→ **DATA LINES**:
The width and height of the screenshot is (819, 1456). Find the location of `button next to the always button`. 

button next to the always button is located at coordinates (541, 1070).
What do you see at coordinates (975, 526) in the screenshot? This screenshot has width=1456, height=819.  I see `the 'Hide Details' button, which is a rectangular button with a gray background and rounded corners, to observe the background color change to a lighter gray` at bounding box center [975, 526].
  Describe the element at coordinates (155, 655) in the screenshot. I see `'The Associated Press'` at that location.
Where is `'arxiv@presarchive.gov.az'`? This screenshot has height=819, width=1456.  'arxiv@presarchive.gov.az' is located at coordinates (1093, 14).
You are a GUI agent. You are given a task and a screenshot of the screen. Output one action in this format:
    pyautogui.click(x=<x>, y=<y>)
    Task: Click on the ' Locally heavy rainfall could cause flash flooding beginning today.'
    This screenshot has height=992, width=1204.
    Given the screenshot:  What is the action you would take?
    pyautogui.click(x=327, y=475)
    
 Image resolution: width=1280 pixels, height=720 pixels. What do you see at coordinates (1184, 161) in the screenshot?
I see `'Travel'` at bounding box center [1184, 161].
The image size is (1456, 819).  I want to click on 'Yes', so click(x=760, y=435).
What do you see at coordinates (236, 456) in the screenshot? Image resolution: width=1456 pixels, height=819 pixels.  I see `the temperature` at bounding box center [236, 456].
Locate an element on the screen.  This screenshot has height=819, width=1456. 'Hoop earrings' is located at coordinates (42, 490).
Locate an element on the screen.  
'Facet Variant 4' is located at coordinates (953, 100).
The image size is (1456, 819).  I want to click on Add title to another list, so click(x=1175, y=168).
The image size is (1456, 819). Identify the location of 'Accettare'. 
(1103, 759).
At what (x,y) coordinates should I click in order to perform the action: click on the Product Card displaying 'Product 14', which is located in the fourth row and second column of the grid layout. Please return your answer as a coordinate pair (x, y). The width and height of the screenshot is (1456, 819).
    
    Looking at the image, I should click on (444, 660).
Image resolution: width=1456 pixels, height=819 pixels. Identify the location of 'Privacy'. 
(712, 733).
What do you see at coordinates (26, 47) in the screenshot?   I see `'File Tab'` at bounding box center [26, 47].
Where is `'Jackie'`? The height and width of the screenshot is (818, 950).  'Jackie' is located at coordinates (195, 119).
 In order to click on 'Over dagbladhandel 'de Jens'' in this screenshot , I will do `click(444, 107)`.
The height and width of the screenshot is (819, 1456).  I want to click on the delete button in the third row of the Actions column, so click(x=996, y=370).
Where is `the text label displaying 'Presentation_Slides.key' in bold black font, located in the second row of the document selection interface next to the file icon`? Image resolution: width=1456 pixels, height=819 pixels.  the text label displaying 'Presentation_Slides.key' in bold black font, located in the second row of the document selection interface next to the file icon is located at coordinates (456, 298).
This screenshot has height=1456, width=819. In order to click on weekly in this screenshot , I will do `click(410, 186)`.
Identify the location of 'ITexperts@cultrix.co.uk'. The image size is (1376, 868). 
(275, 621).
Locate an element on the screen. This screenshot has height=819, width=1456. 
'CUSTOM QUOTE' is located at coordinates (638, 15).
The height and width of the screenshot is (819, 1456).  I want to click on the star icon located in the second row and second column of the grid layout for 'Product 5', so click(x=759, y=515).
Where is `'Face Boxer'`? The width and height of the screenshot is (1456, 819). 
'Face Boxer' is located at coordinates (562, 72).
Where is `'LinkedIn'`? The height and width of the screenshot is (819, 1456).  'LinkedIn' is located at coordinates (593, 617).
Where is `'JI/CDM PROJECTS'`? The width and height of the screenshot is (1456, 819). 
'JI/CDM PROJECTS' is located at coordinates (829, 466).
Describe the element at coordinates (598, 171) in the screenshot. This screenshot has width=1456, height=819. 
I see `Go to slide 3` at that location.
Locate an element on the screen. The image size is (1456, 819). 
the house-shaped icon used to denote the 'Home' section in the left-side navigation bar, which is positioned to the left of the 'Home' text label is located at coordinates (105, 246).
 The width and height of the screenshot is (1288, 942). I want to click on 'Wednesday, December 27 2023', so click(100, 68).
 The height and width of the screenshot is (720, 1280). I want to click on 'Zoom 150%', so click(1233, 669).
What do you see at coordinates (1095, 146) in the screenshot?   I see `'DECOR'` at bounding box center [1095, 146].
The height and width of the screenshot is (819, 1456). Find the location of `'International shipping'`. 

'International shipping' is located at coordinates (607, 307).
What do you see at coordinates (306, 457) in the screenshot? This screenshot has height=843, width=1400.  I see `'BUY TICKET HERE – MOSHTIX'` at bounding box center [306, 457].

→ **TASK**: Render the stretch of records from the line that contains "This screenshot has height=1456, width=819." through the line that contains "coordinates (638, 15)." as a Markdown table with the columns Row and Text, numbering each line and skipping any blank ones.

→ **EXERCISE ANSWER**:
| Row | Text |
|---|---|
| 1 | This screenshot has height=1456, width=819. In order to click on weekly in this screenshot , I will do `click(410, 186)`. |
| 2 | Identify the location of 'ITexperts@cultrix.co.uk'. The image size is (1376, 868).  |
| 3 | (275, 621). |
| 4 | Locate an element on the screen. This screenshot has height=819, width=1456.  |
| 5 | 'CUSTOM QUOTE' is located at coordinates (638, 15). |